- **Work to be completed**:
Exactly as written, output the lines below starting from the first and ending with the line that contains "[How Does the Latest"; omit pictures.

- **Available data**:
..........

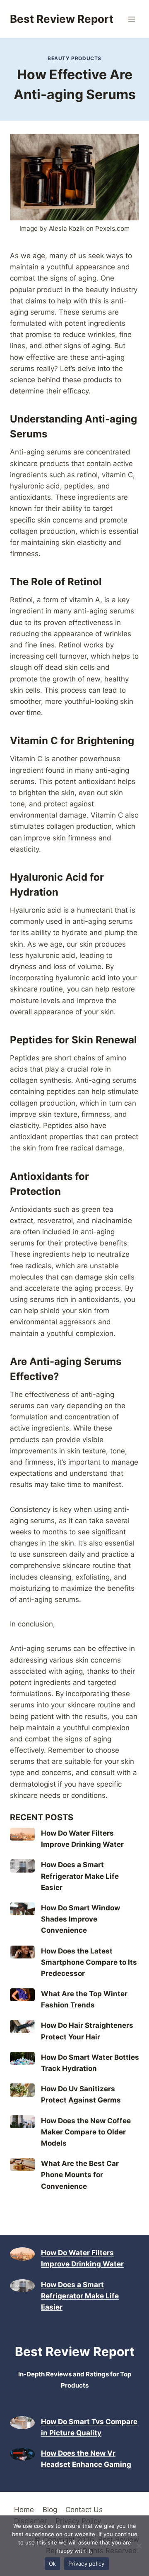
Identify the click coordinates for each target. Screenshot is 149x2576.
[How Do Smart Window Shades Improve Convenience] (22, 1908)
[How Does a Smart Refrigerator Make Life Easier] (22, 1865)
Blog (50, 2509)
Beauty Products (74, 58)
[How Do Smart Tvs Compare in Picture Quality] (22, 2422)
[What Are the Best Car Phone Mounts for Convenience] (22, 2164)
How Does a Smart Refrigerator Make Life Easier (80, 1876)
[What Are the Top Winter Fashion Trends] (22, 1994)
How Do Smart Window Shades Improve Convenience (80, 1919)
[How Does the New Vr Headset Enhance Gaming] (22, 2454)
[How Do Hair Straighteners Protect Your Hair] (22, 2026)
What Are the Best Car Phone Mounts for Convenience (80, 2174)
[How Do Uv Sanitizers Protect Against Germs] (22, 2089)
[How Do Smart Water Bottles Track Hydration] (22, 2058)
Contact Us (84, 2509)
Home (24, 2509)
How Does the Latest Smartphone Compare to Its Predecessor (89, 1962)
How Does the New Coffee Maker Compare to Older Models (86, 2132)
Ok (52, 2563)
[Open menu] (131, 18)
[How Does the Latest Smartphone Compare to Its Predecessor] (22, 1952)
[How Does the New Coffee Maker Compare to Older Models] (22, 2121)
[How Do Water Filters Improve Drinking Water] (22, 1834)
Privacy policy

..........

- **Output**:
Identify the click coordinates for each target. Screenshot is 149x2576.
[How Do Smart Window Shades Improve Convenience] (22, 1908)
[How Does a Smart Refrigerator Make Life Easier] (22, 1865)
Blog (50, 2509)
Beauty Products (74, 58)
[How Do Smart Tvs Compare in Picture Quality] (22, 2422)
[What Are the Best Car Phone Mounts for Convenience] (22, 2164)
How Does a Smart Refrigerator Make Life Easier (80, 1876)
[What Are the Top Winter Fashion Trends] (22, 1994)
How Do Smart Window Shades Improve Convenience (80, 1919)
[How Does the New Vr Headset Enhance Gaming] (22, 2454)
[How Do Hair Straighteners Protect Your Hair] (22, 2026)
What Are the Best Car Phone Mounts for Convenience (80, 2174)
[How Do Uv Sanitizers Protect Against Germs] (22, 2089)
[How Do Smart Water Bottles Track Hydration] (22, 2058)
Contact Us (84, 2509)
Home (24, 2509)
How Does the Latest Smartphone Compare to Its Predecessor (89, 1962)
How Does the New Coffee Maker Compare to Older Models (86, 2132)
Ok (52, 2563)
[Open menu] (131, 18)
[How Does the Latest Smartphone Compare to Its Predecessor] (22, 1952)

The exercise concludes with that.